Saved data entries:
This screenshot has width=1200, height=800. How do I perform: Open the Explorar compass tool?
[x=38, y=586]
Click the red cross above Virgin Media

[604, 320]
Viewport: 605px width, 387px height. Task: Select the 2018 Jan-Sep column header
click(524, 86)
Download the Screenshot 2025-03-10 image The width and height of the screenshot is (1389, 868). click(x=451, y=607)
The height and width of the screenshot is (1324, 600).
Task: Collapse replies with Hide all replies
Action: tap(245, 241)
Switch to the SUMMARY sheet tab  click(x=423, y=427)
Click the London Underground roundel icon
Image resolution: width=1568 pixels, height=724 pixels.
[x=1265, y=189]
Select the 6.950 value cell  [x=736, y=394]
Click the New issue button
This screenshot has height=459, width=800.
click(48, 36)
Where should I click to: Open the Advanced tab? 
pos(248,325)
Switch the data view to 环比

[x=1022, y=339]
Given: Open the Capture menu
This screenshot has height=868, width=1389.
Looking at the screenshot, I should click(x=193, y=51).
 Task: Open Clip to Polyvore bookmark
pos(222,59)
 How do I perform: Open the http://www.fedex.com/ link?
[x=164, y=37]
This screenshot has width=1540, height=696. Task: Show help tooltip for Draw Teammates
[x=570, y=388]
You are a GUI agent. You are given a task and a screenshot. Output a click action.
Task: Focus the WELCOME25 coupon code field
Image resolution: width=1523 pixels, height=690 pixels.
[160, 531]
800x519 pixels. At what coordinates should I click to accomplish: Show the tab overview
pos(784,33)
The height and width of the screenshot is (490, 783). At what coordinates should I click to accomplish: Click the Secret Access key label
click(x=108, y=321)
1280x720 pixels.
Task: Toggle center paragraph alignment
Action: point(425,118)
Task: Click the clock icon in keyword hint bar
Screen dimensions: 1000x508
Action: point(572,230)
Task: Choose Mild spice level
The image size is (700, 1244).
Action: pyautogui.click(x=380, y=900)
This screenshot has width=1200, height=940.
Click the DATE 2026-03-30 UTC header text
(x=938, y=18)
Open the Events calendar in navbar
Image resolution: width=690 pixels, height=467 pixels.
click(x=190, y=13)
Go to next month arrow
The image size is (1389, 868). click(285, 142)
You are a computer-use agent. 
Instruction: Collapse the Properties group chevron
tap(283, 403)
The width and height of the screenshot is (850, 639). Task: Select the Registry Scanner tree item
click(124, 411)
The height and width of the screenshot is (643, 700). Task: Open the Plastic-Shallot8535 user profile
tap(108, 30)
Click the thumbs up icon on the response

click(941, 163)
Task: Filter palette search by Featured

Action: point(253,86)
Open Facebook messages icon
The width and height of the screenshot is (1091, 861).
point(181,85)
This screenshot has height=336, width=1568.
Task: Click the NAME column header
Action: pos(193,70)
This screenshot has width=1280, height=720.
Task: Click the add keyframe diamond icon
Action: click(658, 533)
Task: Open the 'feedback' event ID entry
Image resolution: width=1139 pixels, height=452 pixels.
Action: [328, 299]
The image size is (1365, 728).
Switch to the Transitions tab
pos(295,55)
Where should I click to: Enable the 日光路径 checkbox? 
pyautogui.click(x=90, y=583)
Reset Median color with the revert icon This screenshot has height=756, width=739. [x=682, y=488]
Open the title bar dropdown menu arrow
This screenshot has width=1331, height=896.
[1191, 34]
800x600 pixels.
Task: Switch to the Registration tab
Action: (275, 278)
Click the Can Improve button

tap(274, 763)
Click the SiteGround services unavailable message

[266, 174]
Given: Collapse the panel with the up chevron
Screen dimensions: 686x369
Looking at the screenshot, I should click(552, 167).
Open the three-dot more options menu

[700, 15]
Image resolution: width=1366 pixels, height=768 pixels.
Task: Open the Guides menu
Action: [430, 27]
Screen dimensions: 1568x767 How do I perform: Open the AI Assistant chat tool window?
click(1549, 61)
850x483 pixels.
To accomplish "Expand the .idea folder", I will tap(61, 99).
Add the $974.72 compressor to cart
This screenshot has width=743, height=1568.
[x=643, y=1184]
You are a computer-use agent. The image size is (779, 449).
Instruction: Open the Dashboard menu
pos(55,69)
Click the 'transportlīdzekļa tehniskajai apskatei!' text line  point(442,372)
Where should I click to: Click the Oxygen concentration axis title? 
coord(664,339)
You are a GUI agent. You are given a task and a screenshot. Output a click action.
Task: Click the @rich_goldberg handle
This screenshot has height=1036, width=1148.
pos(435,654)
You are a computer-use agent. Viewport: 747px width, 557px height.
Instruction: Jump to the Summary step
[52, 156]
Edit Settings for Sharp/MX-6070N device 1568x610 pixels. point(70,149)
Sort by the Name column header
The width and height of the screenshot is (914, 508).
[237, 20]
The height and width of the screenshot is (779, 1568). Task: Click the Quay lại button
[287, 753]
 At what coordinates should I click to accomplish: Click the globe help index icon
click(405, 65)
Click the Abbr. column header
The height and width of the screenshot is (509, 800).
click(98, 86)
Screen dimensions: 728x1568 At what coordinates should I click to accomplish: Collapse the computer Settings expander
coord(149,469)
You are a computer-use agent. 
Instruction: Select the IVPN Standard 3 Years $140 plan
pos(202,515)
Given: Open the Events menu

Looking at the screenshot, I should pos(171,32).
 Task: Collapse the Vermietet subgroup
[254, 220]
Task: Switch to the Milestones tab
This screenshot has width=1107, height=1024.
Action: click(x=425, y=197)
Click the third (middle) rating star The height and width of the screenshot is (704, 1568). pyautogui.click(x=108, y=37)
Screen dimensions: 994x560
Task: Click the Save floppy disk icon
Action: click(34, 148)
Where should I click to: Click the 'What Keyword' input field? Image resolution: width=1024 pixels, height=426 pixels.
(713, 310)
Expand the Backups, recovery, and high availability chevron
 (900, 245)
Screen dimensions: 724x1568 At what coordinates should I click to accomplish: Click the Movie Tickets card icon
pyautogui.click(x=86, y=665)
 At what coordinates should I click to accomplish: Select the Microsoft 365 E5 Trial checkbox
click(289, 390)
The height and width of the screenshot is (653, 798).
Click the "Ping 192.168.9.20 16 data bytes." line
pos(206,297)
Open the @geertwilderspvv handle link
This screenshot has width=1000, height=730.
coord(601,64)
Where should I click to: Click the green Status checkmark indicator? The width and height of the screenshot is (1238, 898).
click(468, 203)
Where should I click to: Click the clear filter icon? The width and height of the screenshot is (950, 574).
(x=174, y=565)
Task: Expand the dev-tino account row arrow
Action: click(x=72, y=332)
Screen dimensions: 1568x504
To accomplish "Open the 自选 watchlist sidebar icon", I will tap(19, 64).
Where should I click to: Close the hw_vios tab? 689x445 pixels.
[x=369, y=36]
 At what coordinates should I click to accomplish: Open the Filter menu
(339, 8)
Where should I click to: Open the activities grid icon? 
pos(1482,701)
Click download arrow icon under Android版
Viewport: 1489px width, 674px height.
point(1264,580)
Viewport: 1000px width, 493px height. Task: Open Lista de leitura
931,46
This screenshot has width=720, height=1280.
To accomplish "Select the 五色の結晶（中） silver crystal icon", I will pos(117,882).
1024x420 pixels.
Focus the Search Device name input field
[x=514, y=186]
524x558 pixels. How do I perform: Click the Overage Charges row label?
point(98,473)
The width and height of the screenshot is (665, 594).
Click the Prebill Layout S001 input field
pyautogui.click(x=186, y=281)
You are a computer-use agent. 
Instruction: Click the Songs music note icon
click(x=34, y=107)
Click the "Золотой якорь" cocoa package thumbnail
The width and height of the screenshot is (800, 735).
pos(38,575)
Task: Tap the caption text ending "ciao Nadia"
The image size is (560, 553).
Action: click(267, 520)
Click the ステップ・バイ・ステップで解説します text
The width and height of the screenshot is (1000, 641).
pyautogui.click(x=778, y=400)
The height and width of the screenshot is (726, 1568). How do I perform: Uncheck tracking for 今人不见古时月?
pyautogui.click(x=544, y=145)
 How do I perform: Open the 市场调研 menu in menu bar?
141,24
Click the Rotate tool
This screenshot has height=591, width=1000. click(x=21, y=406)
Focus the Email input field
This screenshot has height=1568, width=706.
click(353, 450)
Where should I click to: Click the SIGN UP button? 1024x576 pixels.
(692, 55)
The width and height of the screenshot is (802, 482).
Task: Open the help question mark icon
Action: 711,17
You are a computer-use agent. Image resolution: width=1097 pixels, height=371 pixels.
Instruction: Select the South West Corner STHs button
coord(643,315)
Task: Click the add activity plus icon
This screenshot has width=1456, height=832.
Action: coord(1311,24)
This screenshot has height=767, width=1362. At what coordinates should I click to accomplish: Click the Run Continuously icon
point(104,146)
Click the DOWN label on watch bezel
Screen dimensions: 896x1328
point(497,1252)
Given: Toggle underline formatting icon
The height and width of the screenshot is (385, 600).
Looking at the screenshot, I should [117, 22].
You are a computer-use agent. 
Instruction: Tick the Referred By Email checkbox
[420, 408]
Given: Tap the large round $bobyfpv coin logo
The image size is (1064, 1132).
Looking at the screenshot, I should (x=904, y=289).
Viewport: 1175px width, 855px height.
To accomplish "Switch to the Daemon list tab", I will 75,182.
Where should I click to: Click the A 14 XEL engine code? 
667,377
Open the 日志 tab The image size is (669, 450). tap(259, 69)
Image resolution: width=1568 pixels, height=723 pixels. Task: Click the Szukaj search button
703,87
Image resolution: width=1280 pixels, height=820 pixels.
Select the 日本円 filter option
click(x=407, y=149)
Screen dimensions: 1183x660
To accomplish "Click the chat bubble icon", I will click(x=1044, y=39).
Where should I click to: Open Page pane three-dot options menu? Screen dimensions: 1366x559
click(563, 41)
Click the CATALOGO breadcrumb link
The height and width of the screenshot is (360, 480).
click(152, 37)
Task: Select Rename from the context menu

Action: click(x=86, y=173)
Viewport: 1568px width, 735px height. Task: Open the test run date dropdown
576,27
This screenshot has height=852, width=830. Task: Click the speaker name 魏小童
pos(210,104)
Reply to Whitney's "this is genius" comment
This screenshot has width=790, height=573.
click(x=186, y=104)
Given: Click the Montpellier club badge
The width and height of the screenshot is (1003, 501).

AIM OF THE EXERCISE
Your answer should be every line above that contains the word "handle".

COMPLETED TASK
Task: Click the @rich_goldberg handle
Open the @geertwilderspvv handle link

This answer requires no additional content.